Europejski Bank Centralny zaapelował do swoich członków o wprowadzenia w swoich krajach większej kontroli nad obrotem kryptowalutami i ich wymianą na tradycyjne pieniądze.
Apel ma związek z zapowiadanym przez władze Unii Europejskiej zaostrzeniem walki z praniem pieniędzy w najbliższych miesiącach. EBC przyznaje, że już od pewnego czasu prowadzi własne śledztwo zarówno w sprawie zagrożeń, jakie dla systemu finansowego mogą stwarzać zarówno kryptowaluty, jak i stojące za nimi technologie.
Wygląda na to, że unijne instytucje z powagą odnoszą się do tematu „wirtualnych walut”. Dowodzi tego również fakt, że kilka dni temu EBC wydał opinię prawną, zgodnie z którą obrót cyfrowymi walutami może „ poważnie przeszkodzić bankom centralnym w kontroli nad przepływem pieniędzy”.

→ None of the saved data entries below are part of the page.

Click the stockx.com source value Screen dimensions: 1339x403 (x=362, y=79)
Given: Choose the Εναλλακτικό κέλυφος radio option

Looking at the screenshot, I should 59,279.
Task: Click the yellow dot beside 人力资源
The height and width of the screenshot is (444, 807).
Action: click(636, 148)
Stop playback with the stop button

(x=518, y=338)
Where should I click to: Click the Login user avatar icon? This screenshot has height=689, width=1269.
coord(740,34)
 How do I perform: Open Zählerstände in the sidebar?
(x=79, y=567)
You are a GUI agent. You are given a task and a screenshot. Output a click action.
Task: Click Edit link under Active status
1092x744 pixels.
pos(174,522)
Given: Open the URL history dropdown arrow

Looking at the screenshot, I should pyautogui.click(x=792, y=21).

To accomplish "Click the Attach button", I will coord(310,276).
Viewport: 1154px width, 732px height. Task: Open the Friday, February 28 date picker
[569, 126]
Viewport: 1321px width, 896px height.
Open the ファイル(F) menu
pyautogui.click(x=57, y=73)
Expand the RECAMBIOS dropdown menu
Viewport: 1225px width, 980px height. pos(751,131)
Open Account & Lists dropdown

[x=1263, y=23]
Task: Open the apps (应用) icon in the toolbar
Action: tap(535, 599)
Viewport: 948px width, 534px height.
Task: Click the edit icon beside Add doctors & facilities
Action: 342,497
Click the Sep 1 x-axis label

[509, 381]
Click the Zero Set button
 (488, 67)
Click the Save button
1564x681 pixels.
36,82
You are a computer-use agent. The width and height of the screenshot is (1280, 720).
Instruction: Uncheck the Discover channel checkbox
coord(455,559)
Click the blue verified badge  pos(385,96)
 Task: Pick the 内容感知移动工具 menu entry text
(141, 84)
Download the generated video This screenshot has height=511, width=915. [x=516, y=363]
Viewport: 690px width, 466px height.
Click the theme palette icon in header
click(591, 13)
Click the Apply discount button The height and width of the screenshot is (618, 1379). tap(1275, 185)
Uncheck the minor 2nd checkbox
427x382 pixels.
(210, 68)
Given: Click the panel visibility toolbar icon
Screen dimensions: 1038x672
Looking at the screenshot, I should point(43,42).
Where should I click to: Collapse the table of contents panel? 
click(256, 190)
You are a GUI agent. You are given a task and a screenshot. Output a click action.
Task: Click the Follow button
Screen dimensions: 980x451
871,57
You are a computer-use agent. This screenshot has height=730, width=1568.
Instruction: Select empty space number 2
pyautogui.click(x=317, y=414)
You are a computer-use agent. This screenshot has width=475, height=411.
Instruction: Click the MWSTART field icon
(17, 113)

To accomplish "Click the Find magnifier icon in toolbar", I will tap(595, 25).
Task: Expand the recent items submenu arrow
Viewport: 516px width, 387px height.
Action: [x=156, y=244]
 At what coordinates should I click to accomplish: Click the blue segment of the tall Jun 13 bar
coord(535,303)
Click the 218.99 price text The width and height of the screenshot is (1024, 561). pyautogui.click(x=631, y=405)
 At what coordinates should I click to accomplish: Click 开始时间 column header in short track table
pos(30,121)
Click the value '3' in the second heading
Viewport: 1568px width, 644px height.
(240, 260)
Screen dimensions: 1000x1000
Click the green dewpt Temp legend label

Wcześniej przedstawiciele władz unijnych twierdzili w wypowiedziach publicznych, że kryptowaluty są z natury niestabilne, a jednocześnie mogą wpływać na kurs euro i poważnie zakłócać politykę finansową całej Europy. Podobne zastrzeżenia wyraziły ostatnio organy finansowe Rosji, które jako sposób na zmniejszenie tego typu ryzyka zaproponowały wprowadzenie własnej, państwowej kryptowaluty.